Leo últimamente alusiones al cineasta Woody Allen, un indudable genio del cine estadounidense de proyección mundial que ahora tiene 90 años; de quien se habla estar produciendo una película rodada enteramente en Madrid. Ha sido uno de los personajes más queridos del cine durante decenios y ahora es uno de los más odiados. Antes todos querían trabajar con él, el genio de Brooklyn, al precio que fuera. Ahora actores y actrices le rechazan por posibles "daños para su reputación". Toda una vida dedicada al arte y hoy, en su 90 cumpleaños, a Woody Allen no dejan de lloverle críticas y ataques.
El humano común es incorregible.
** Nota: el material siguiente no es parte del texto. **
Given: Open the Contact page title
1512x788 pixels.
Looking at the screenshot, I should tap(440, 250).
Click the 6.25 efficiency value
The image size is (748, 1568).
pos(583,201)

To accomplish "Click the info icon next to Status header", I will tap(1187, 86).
El humano común es ese espécimen tornadizo que se entusiasma hasta la histeria ante una figura notable por su impacto en la opinión pública generado en la mayoría de los casos por el periodismo, y luego cambia su entusiasmo por desprecio a esa misma figura cuando detalles de su vida irrelevantes al lado de su obra tientan a los periódicos a desvanecer su prestigio cuando su decadencia está en su edad.
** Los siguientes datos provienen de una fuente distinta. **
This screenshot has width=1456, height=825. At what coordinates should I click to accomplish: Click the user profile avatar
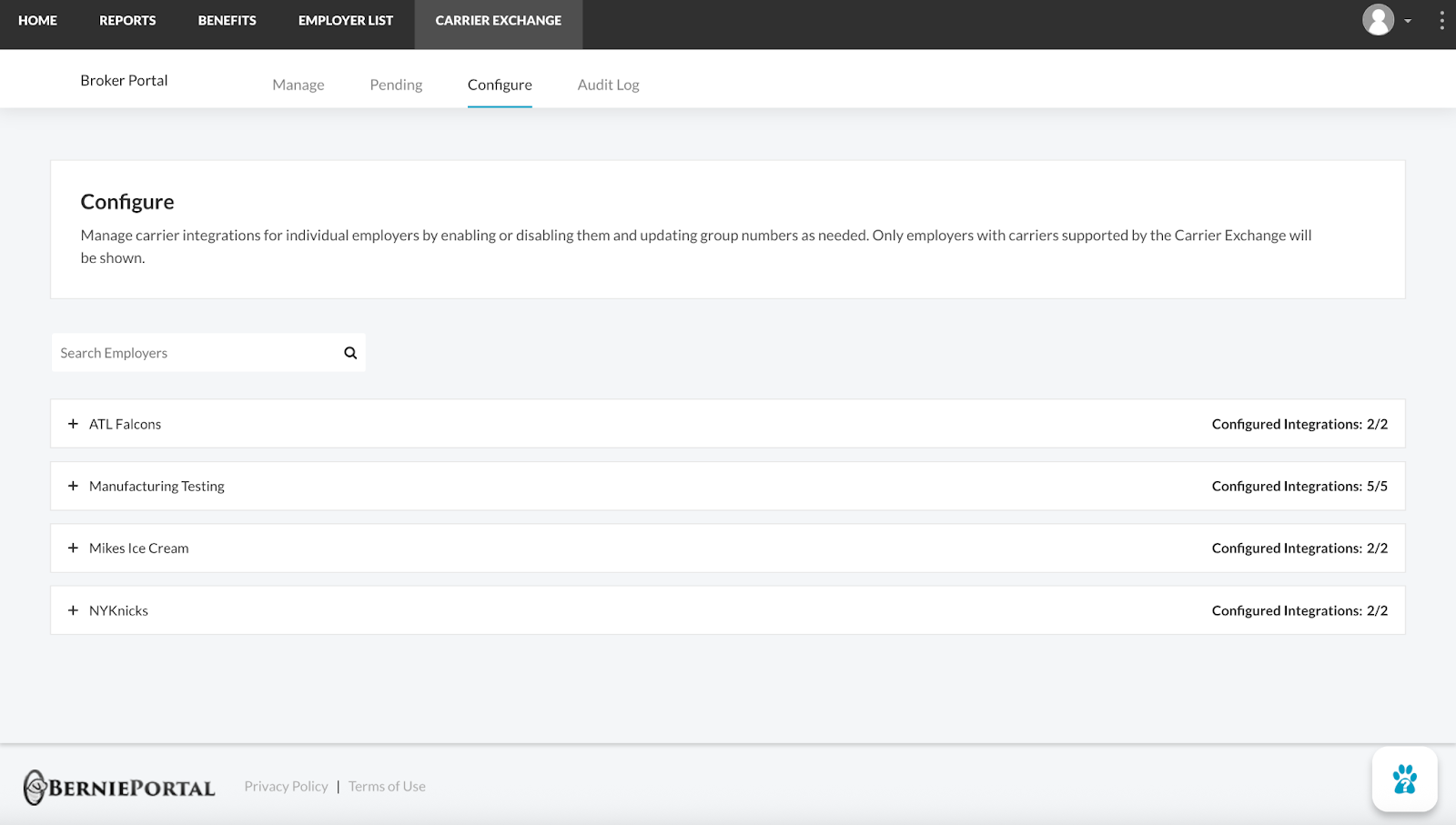pyautogui.click(x=1378, y=20)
Una vez más, los editores han demostrado que la vulgaridad vende más que la precisión. El libro de Paul Johnson, Intellectuels, convertido en Francia en Les grands mensonges des intellectuels, y en España Las grandes mentiras de los intelectuales, traducido el texto francés por el firmante de esta crónica, es un ejemplo de esa torpeza. Llamar "mentiras" a las contradicciones vitales de un creador es propio de quienes necesitan simplificar lo complejo para hacerlo digerible al lector adocenado. No hay "mentira" alguna en que un intelectual viva por debajo de su obra. Hay incoherencias, hay miserias, hay vidas privadas tumultuosas. Pero no hay falsedad: hay humanidad, precisamente lo que los periodistas detestan porque no les sirve para su cuento moral. Pero con Woody Allen no hay piedad en este aspecto. Menos mal que para sus admiradores, entre los que me encuentro, divulgar esa devaluación de su genio por una decisión personal que no mancha ni perjudica a nadie —lo prueba que la pareja lleva unida 20 años— es una bajeza simplemente periodística.
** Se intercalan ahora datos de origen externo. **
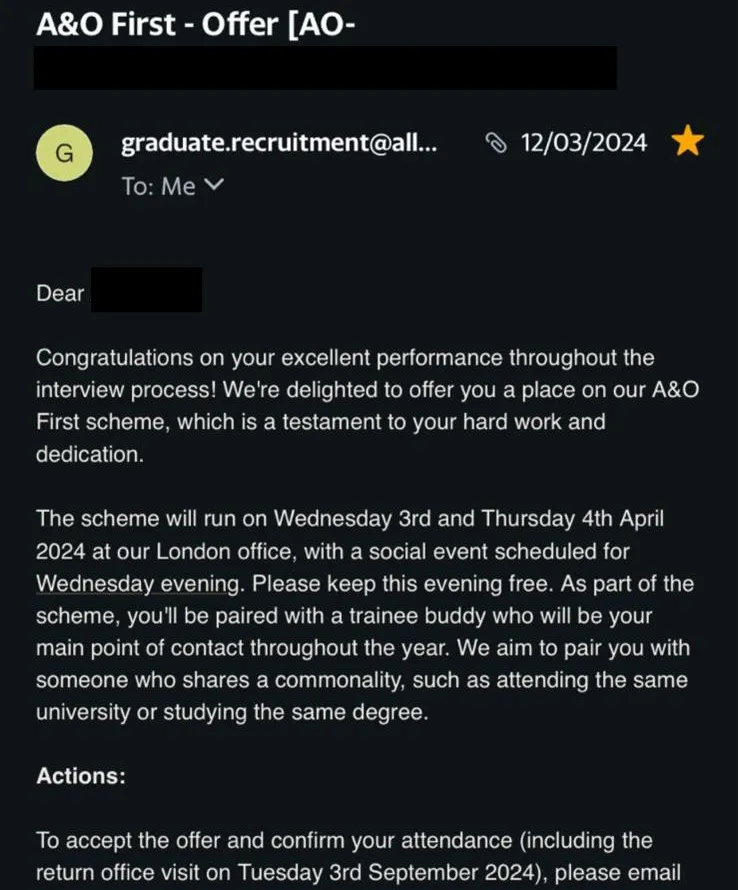The width and height of the screenshot is (738, 890).
Task: Click the 12/03/2024 date stamp
Action: coord(584,143)
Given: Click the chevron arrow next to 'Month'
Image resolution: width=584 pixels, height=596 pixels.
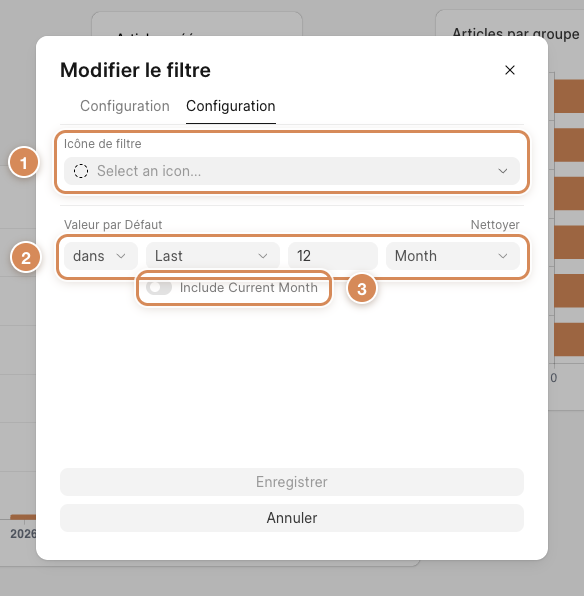Looking at the screenshot, I should (503, 256).
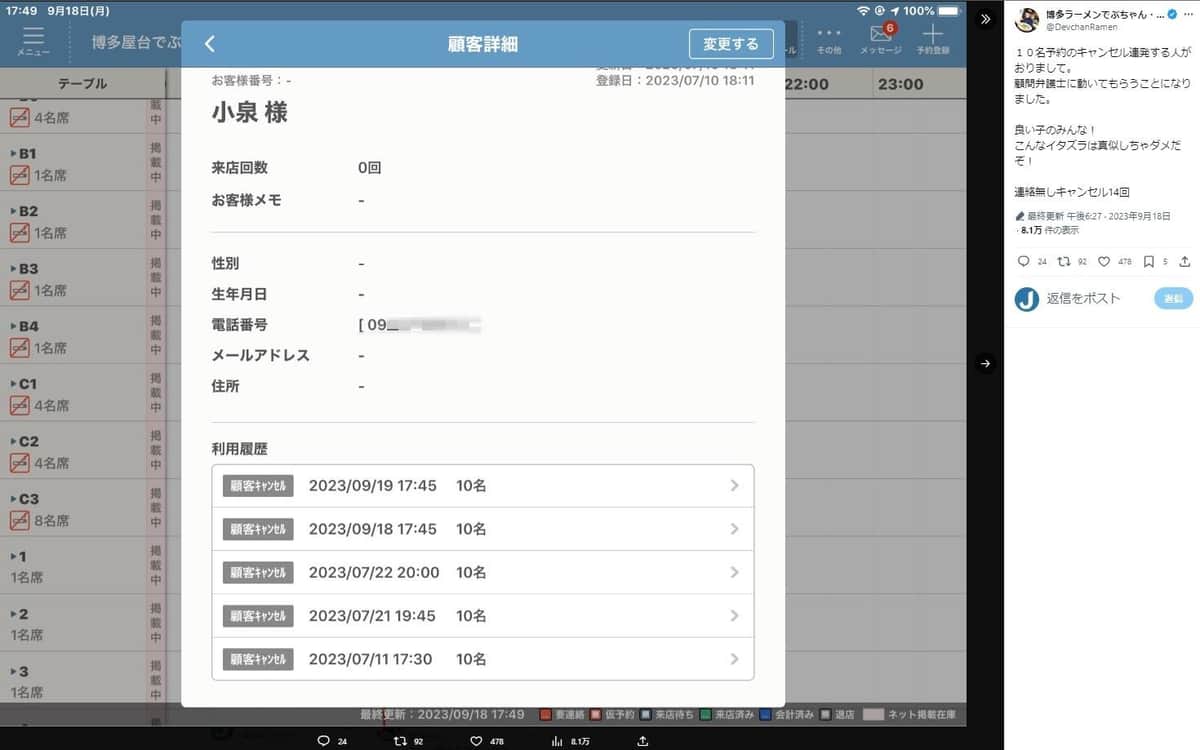The height and width of the screenshot is (750, 1200).
Task: Click the red 要連絡 legend swatch
Action: click(546, 715)
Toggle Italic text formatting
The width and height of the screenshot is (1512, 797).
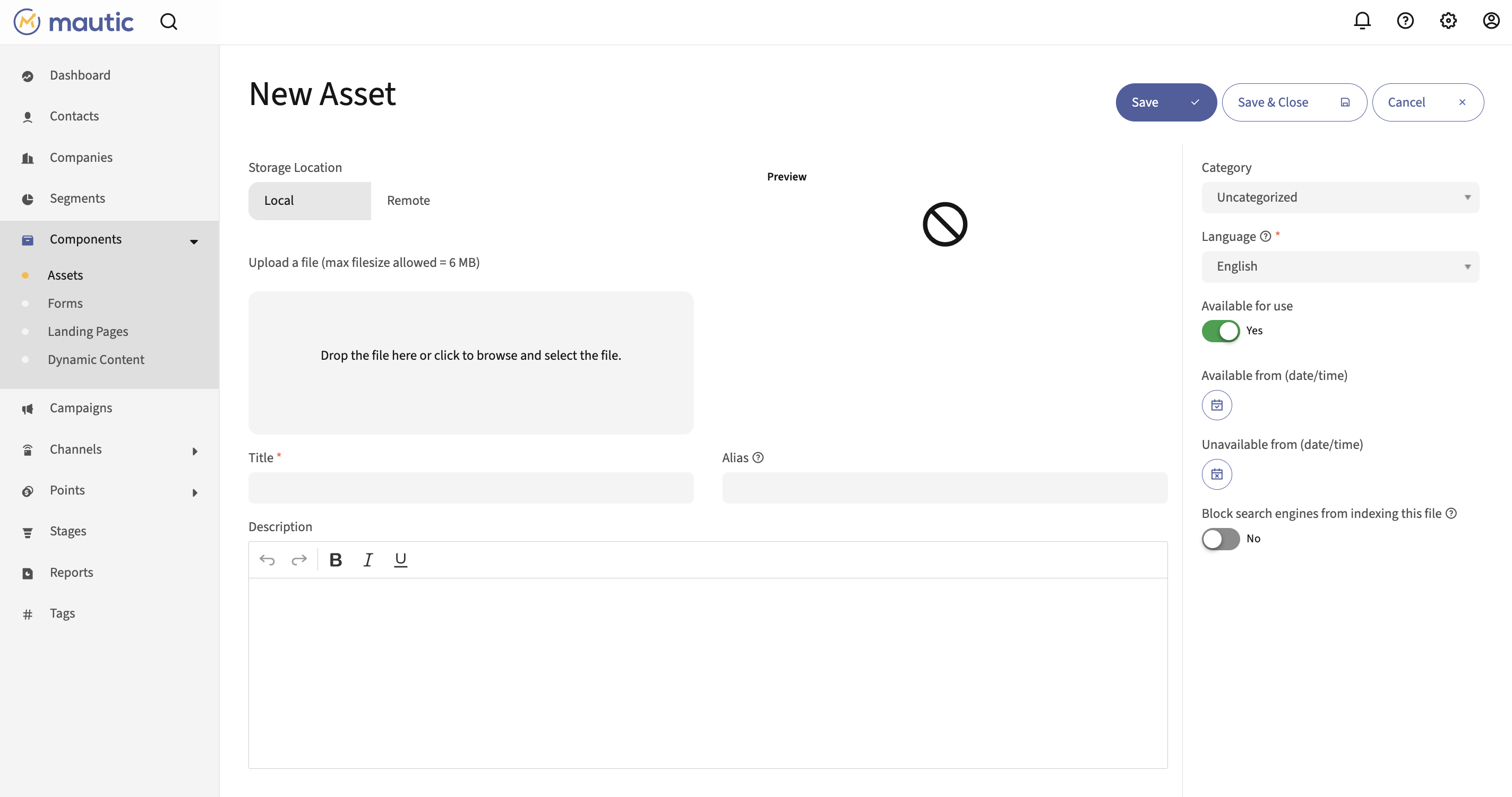point(368,560)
Y ahora esos mismos periodistas —cómplices del imperio y adictos al escándalo barato— pretenden vender la "caída" de un creador cuya obra es intocable. Como no pueden desacreditarla, se entregan a la carroña: examinan su matrimonio, sus querencias, sus huidas, su supuesta deserción del último rodaje. Con eso les basta para fabricar la narrativa que necesitan: la del genio que cae no por lo que hace, sino por lo que es o deja de ser en la página de sucesos. Es la vieja receta: cuando la obra no se puede ensuciar, se ensucia al autor. Aunque sea por vía de un chisme familiar o de una supuesta indisciplina laboral.
Pero la caída de un creador rara vez es caída. Lo único que cae es la máscara que el periodismo le ha fabricado, no la obra. La obra permanece. La obra no obedece a sus tropiezos ni a sus desórdenes sentimentales; a menudo nace precisamente de ellos. En cambio, el político —ése sí— cae de verdad, porque su obra es inseparable de su conducta. Si gobierna mal o actúa con vileza, es su obra la que se hunde con él. En el creador ocurre lo contrario: su grandeza emerge a pesar de su vida, o incluso gracias a ella.
Me dispongo, pues, a escribir sobre ese mecanismo constante en la historia: el ascenso y la caída de los seres humanos, casi siempre provocados por factores que nada tienen que ver con la calidad de lo que han producido. La caída suele ser obra de terceros: del resentimiento, de la envidia, del oportunismo o de una prensa que necesita víctimas para mantener su negocio de indignaciones baratas. Lo que no logran por la vía del análisis, lo logran por la vía del descrédito.
La obra, sin embargo, hace justicia por su cuenta. La obra sobrevive al escándalo, al matrimonio indebido, al pecado privado y a la torpeza de quienes confunden una contradicción humana con una "mentira". Lo que cae es el ruido, no el creador. Y lo que permanece, para bien o para mal, es la verdad profunda que late en aquello que hizo. Lo demás es espuma. Y la espuma la sopla el viento.